Trump is planning an appearance at the historic site, complete with fireworks and a flypast, according to Fox News.
But for some indigenous peoples, the faces of the four presidents carved in stone are a reminder of United States government policies in the late nineteenth century that relocated Natives from their traditional homelands onto reservations. (RELATED: Whoopi Goldberg Is Ready To See More Faces On Mount Rushmore)
“Mount Rushmore is a symbol of white supremacy, of structural racism that’s still alive and well in society today,” Oglala Lakota tribe member and NDN Collective activist Nick Tilsen told Fox News. “It’s an injustice to actively steal indigenous people’s land then carve the white faces of the conquerors who committed genocide.”
Tilsen’s group and others plan to protest when Trump arrives on July 3. They have made no threats to deface the monument.
Vandals have toppled historical statues across the country, beginning with Confederate icons but moving to other American leaders. Democratic New York City Mayor Bill de Blasio announced Sunday that the statue of President Theodore Roosevelt would be removed from the entrance of the Museum of Natural History. Protesters Friday tore down a statue of President and Civil War Gen. Ulysses S. Grant in San Francisco.

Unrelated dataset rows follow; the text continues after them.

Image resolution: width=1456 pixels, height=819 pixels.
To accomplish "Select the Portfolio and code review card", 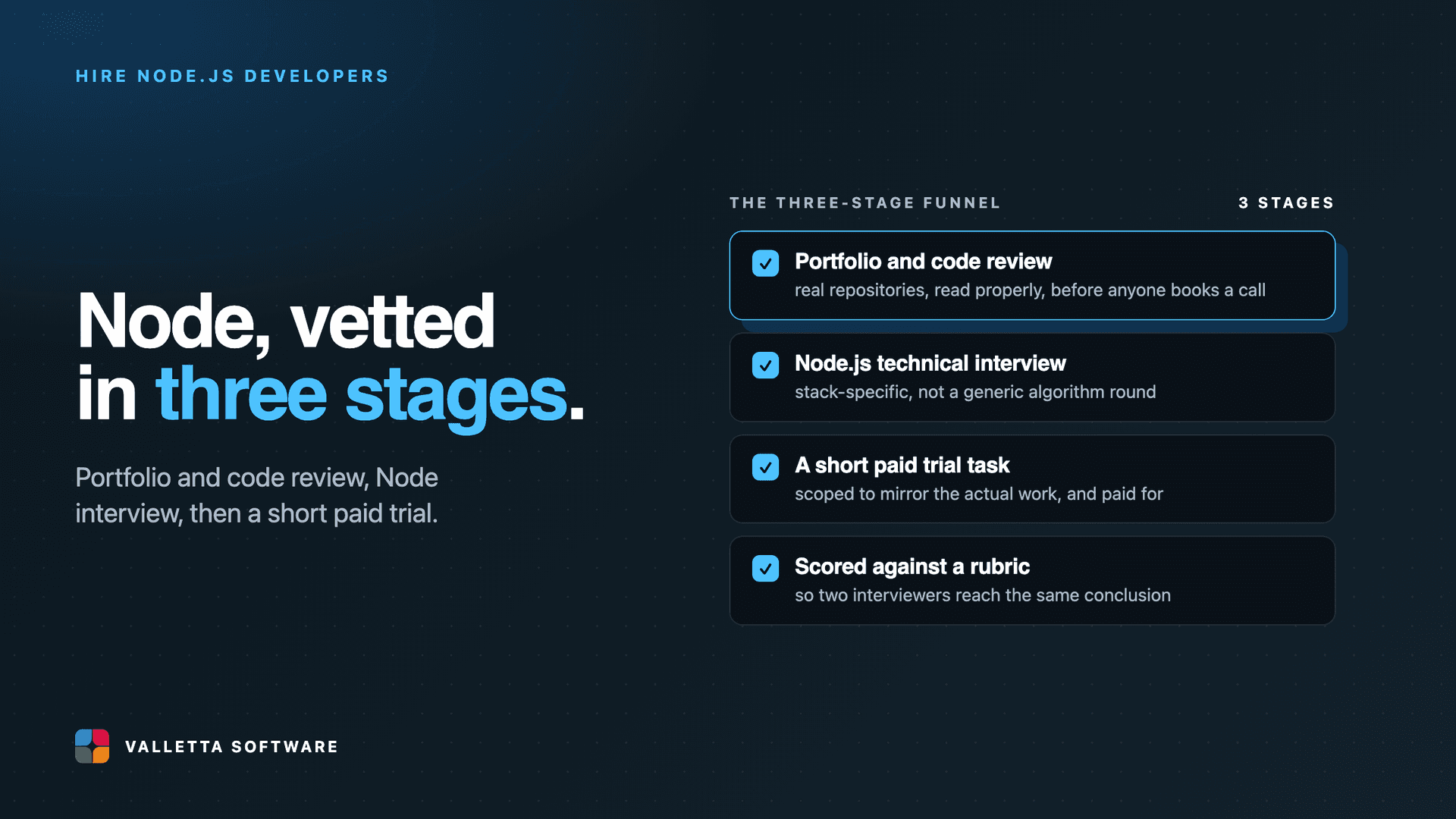I will [x=1032, y=275].
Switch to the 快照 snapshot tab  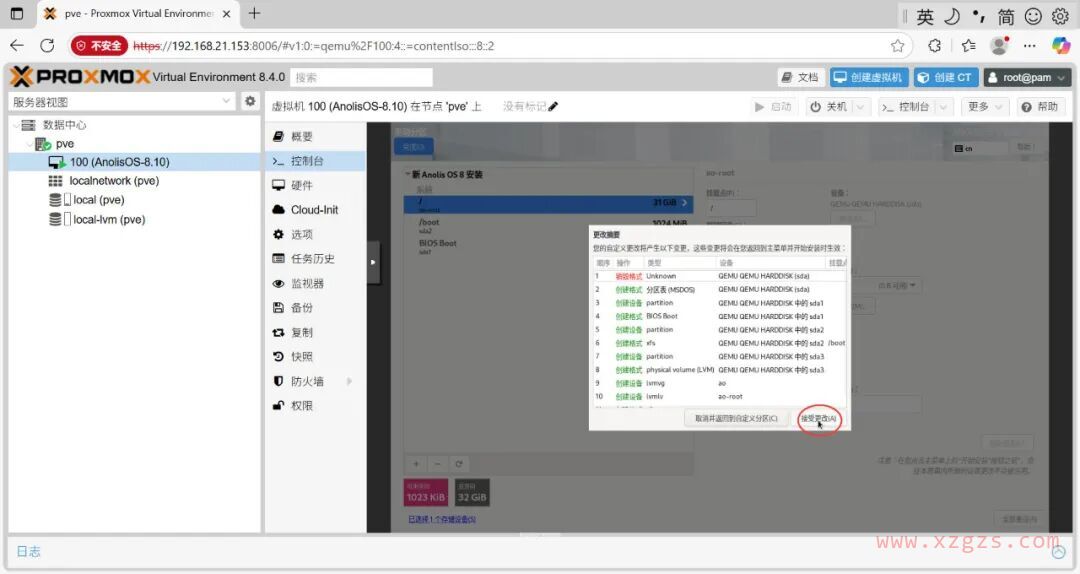click(301, 357)
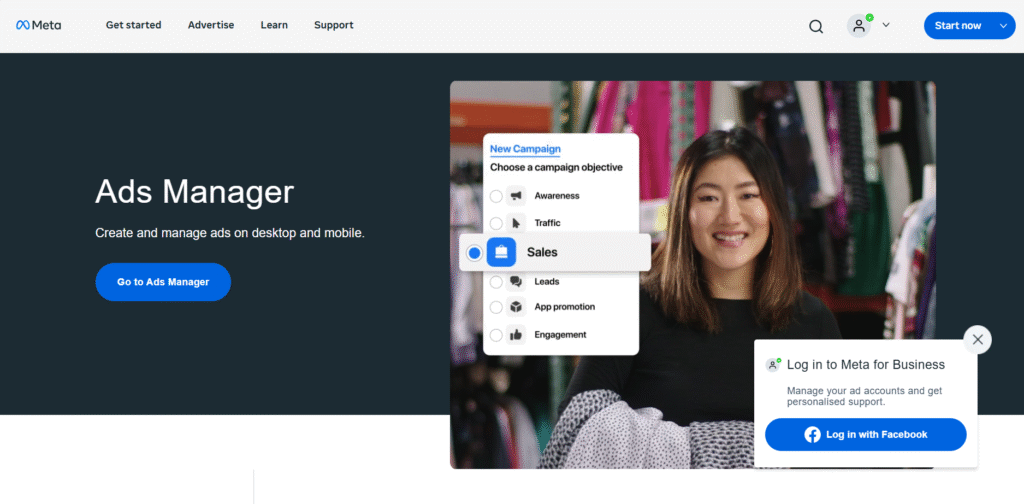
Task: Select the Sales radio button
Action: 474,253
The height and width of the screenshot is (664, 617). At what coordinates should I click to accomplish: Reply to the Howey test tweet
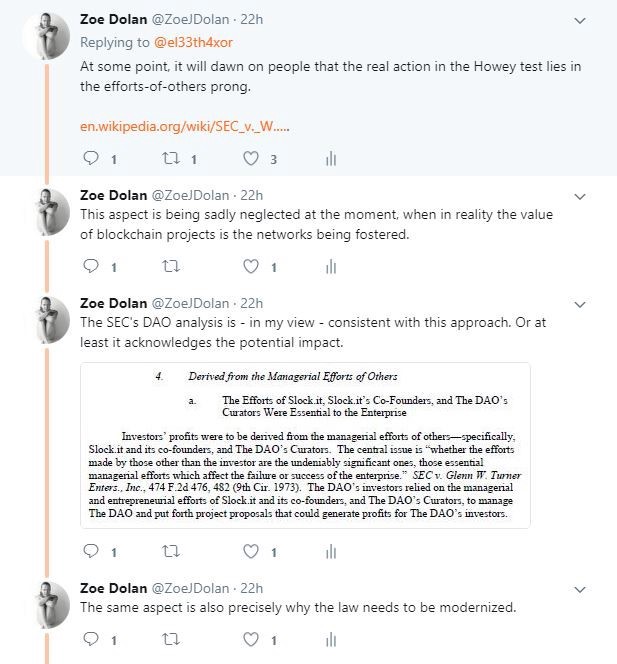tap(90, 158)
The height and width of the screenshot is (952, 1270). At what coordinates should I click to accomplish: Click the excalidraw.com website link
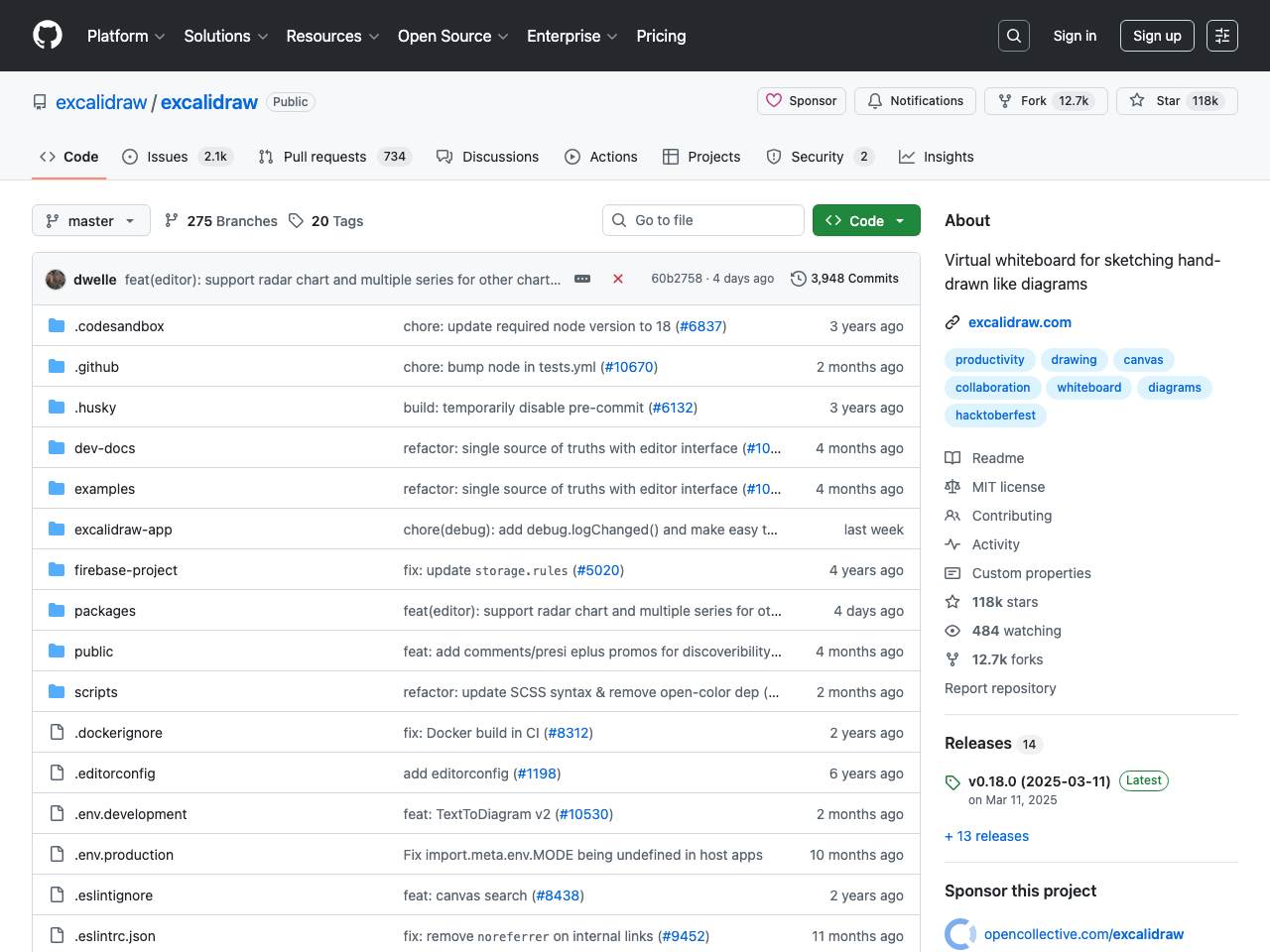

Hoover Institution Professor Victor Davis Hanson suggested the people who are toppling statues or demanding that they be removed wouldn’t travel to Mount Rushmore with the same thought in mind. (RELATED: COULTER: Get Ready To See Trump’s Face On Mount Rushmore)

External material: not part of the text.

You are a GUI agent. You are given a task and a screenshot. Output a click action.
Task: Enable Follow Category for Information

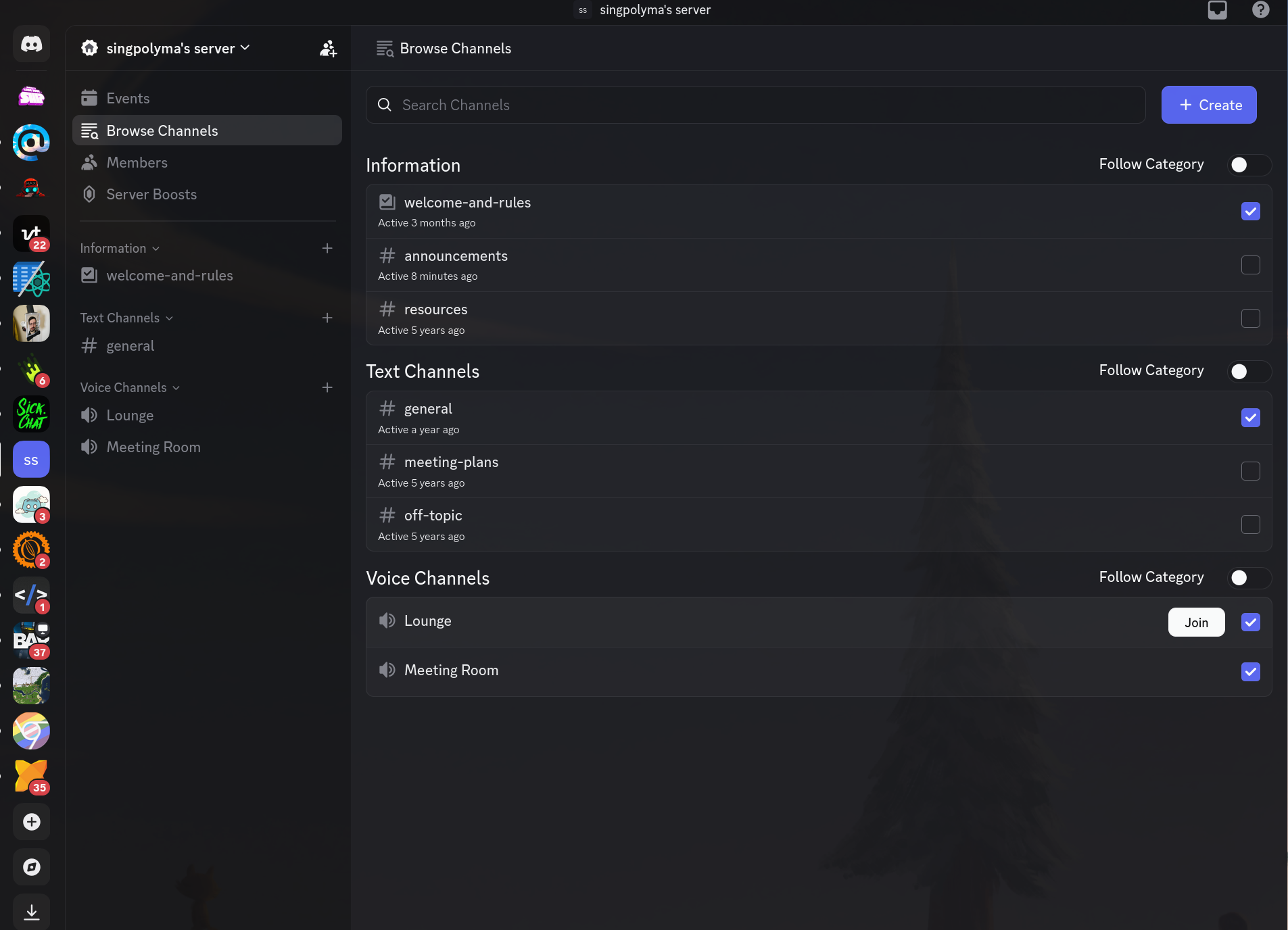[x=1248, y=165]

“So if you’re going to take down Teddy Roosevelt at the National Museum, why don’t you go to Mount Rushmore and blow Teddy Roosevelt up? You don’t want to do that because the people in that area of the Dakotas might resist,” he told Fox News’ “Tucker Carlson Tonight” Monday.
Sculptor Gutzon Borglum painstakingly created his masterpiece during the years 1927-41 after South Dakota historian Doane Robinson suggested the idea.